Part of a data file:
^^^^^^^^
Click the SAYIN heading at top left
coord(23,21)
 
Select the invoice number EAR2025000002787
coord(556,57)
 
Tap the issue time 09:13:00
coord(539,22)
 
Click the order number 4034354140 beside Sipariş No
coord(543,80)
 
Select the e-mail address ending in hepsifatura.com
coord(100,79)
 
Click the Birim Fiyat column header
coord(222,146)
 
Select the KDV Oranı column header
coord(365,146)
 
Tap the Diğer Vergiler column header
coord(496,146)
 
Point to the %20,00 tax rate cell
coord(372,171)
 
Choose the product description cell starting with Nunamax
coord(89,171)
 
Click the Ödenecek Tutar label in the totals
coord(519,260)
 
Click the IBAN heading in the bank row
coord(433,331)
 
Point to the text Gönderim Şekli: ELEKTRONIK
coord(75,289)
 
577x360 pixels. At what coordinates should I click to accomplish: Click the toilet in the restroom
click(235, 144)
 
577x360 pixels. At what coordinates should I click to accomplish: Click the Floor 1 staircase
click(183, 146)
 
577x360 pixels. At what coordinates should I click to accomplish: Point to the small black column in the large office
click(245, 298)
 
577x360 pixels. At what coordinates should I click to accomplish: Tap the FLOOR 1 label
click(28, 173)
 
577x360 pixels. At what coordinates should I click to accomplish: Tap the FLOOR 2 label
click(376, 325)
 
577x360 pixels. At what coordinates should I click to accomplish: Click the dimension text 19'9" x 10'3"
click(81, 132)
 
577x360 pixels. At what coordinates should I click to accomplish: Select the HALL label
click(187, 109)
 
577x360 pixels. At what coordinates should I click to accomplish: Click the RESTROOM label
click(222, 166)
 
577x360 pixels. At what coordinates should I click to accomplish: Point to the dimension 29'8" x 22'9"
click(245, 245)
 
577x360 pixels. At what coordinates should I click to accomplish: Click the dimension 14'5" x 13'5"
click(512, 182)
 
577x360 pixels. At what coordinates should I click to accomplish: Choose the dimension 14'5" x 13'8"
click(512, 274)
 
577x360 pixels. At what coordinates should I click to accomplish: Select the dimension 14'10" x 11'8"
^^^^^^^^
Aim: Format the data above as a JSON list of strings, one string per line, skipping any blank lines.

Expected answer:
[
  "Click the SAYIN heading at top left",
  "coord(23,21)",
  "Select the invoice number EAR2025000002787",
  "coord(556,57)",
  "Tap the issue time 09:13:00",
  "coord(539,22)",
  "Click the order number 4034354140 beside Sipariş No",
  "coord(543,80)",
  "Select the e-mail address ending in hepsifatura.com",
  "coord(100,79)",
  "Click the Birim Fiyat column header",
  "coord(222,146)",
  "Select the KDV Oranı column header",
  "coord(365,146)",
  "Tap the Diğer Vergiler column header",
  "coord(496,146)",
  "Point to the %20,00 tax rate cell",
  "coord(372,171)",
  "Choose the product description cell starting with Nunamax",
  "coord(89,171)",
  "Click the Ödenecek Tutar label in the totals",
  "coord(519,260)",
  "Click the IBAN heading in the bank row",
  "coord(433,331)",
  "Point to the text Gönderim Şekli: ELEKTRONIK",
  "coord(75,289)",
  "577x360 pixels. At what coordinates should I click to accomplish: Click the toilet in the restroom",
  "click(235, 144)",
  "577x360 pixels. At what coordinates should I click to accomplish: Click the Floor 1 staircase",
  "click(183, 146)",
  "577x360 pixels. At what coordinates should I click to accomplish: Point to the small black column in the large office",
  "click(245, 298)",
  "577x360 pixels. At what coordinates should I click to accomplish: Tap the FLOOR 1 label",
  "click(28, 173)",
  "577x360 pixels. At what coordinates should I click to accomplish: Tap the FLOOR 2 label",
  "click(376, 325)",
  "577x360 pixels. At what coordinates should I click to accomplish: Click the dimension text 19'9\" x 10'3\"",
  "click(81, 132)",
  "577x360 pixels. At what coordinates should I click to accomplish: Select the HALL label",
  "click(187, 109)",
  "577x360 pixels. At what coordinates should I click to accomplish: Click the RESTROOM label",
  "click(222, 166)",
  "577x360 pixels. At what coordinates should I click to accomplish: Point to the dimension 29'8\" x 22'9\"",
  "click(245, 245)",
  "577x360 pixels. At what coordinates should I click to accomplish: Click the dimension 14'5\" x 13'5\"",
  "click(512, 182)",
  "577x360 pixels. At what coordinates should I click to accomplish: Choose the dimension 14'5\" x 13'8\"",
  "click(512, 274)",
  "577x360 pixels. At what coordinates should I click to accomplish: Select the dimension 14'10\" x 11'8\""
]